For the purposes of good decision making, new knowledge—what some academics call knowledge in action8—is created between the interaction of experience, explicit knowledge, and tacit knowledge, either incrementally (one experience on top of another), accidentally, or through innovation. The former is the usual way knowledge is created, incremental and accidental being atypical and rare, although innovative can always work in conjunction with incremental.

ON SHARING KNOWLEDGE, INCENTIVES AND MANAGING COLLABORATION

Arnold says: The fact that these issues are being raised suggests that the whole concept of KM still isn’t past first base. The topics are crucial – and need organizations to lead the way that, somehow, employees have to follow. Otherwise, I fear, KM will just trudge along as a “nice to have” rather than a “must have” with its huge benefits if done well.  

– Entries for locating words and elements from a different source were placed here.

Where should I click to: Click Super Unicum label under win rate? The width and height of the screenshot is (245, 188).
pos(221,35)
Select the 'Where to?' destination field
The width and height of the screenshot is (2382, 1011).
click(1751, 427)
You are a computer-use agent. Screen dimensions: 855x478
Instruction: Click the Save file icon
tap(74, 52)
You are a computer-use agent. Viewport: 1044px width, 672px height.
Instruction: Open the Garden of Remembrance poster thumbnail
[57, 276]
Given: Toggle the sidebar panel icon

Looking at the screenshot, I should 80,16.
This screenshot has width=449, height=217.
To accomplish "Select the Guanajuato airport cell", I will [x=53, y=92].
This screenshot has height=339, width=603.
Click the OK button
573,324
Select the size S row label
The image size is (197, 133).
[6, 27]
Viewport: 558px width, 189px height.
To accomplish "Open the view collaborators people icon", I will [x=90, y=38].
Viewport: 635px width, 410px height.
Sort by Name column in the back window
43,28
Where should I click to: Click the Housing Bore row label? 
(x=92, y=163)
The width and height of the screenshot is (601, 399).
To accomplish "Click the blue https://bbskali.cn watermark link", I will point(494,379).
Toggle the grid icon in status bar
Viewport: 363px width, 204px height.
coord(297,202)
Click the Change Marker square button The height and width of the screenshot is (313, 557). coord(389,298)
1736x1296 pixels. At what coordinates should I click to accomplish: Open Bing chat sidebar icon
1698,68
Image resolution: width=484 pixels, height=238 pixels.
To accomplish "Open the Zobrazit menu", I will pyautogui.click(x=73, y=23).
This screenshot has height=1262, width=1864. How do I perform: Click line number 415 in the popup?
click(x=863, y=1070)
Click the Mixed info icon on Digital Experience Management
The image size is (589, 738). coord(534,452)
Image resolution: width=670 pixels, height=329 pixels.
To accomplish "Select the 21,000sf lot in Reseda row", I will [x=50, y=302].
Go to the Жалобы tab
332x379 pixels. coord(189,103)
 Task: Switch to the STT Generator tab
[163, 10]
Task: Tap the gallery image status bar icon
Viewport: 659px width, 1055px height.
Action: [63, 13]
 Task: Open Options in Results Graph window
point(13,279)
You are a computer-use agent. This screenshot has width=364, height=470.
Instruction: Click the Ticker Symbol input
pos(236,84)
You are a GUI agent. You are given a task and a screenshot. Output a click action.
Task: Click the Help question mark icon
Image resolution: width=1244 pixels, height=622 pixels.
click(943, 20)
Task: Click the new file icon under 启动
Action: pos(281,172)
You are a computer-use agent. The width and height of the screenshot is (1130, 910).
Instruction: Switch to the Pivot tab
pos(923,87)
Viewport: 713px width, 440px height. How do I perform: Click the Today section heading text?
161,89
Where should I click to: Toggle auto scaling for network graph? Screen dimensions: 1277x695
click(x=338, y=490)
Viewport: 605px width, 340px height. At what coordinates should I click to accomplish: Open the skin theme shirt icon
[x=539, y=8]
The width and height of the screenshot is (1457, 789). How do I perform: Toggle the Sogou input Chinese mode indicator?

So first, managing collaboration, which raises the question where ownership of corporate knowledge resides. At present there is a belief that individual employees own it. However, there is a cogent argument – mine – that says it is jointly owned by the employee and the employer for reasons that it is the employer that is paying for it and also supplying the circumstances, the environment and the backup facilities to make things happen. As such, the employee belief system has to change.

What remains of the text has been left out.